Putin complained that the establishment of the new Ukrainian church was an exercise in “destroying the unity of the Russian Orthodox Church” at the expense of “huge competitive advantages” that Russia and Ukraine could enjoy together.
“For Russia, existence of Russian church in Ukraine is extremely important. In fact, it was its last stronghold in Ukraine, since the loss of political influence over Ukraine after the EuroMaidan and collapse of the myth about ‘brother[ly]’ nations after Russia’s annexation of Crimea and it aggression in the East of Ukraine,” Alisa Muzergues, a foreign policy analyst at GLOBSEC, told theWashington Examiner. “Putin will definitely continue his campaign to prevent recognition of the Ukrainian church by other national churches and keep the influence of Moscow Patriarchate within Ukrainian communities as much as possible.”
Zelensky dismissed Putin’s complaint and defended the formation of the Ukrainian church as a legitimate decision taken by Orthodox leaders.

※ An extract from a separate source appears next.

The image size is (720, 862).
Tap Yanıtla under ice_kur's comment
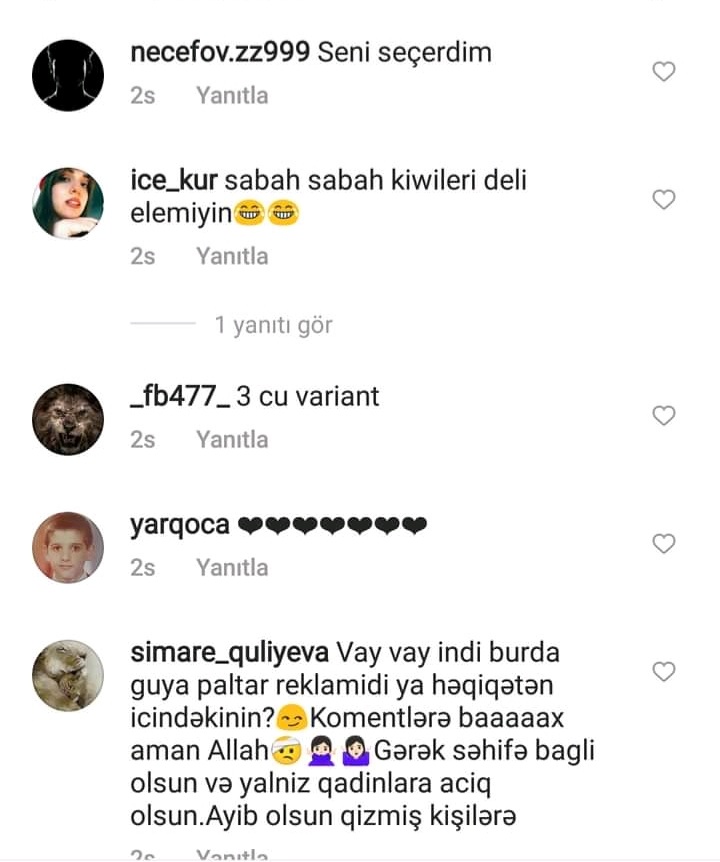pos(232,256)
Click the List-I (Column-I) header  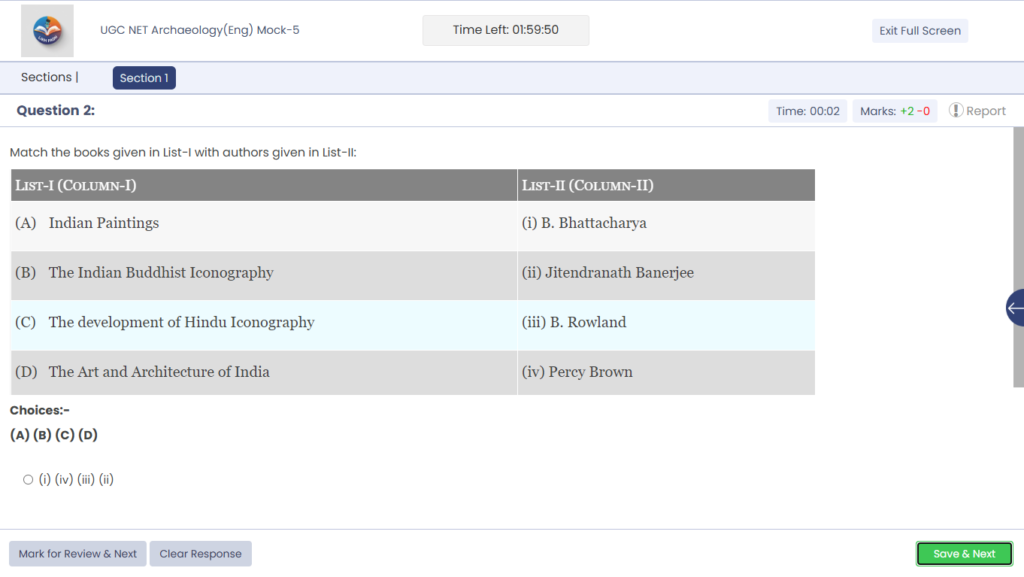[264, 185]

“In Ukraine, the church and state are separate,” the statement from Zelensky’s office said. “The recent unification of the Orthodox Church of Ukraine was a decision exclusively of the people, initiated by the congregation, according to the rules of the church and legalized by the church document, the Tomos.”
The church complaint provided a hook for a broader assertion of Russian unity. “We shared the same language until the 11th, 12th, and 13th centuries,” Putin said. “The founding fathers of Ukrainian nationalism never spoke about any urgent need to break up with Russia … If we pool our efforts together we can innumerably bolster our competitive advantages, so why forfeit it?”
Putin wrapped “the Russian imperial version of history” in a “nuanced” appeal to the Ukrainian people, according to a former U.S. ambassador to Ukraine.
“Of course, it’s against the backdrop of the war in Ukraine, so it makes the results null,” the Atlantic Council’s John Herbst, who previously was stationed at the U.S. Embassy in Moscow, told the Washington Examiner.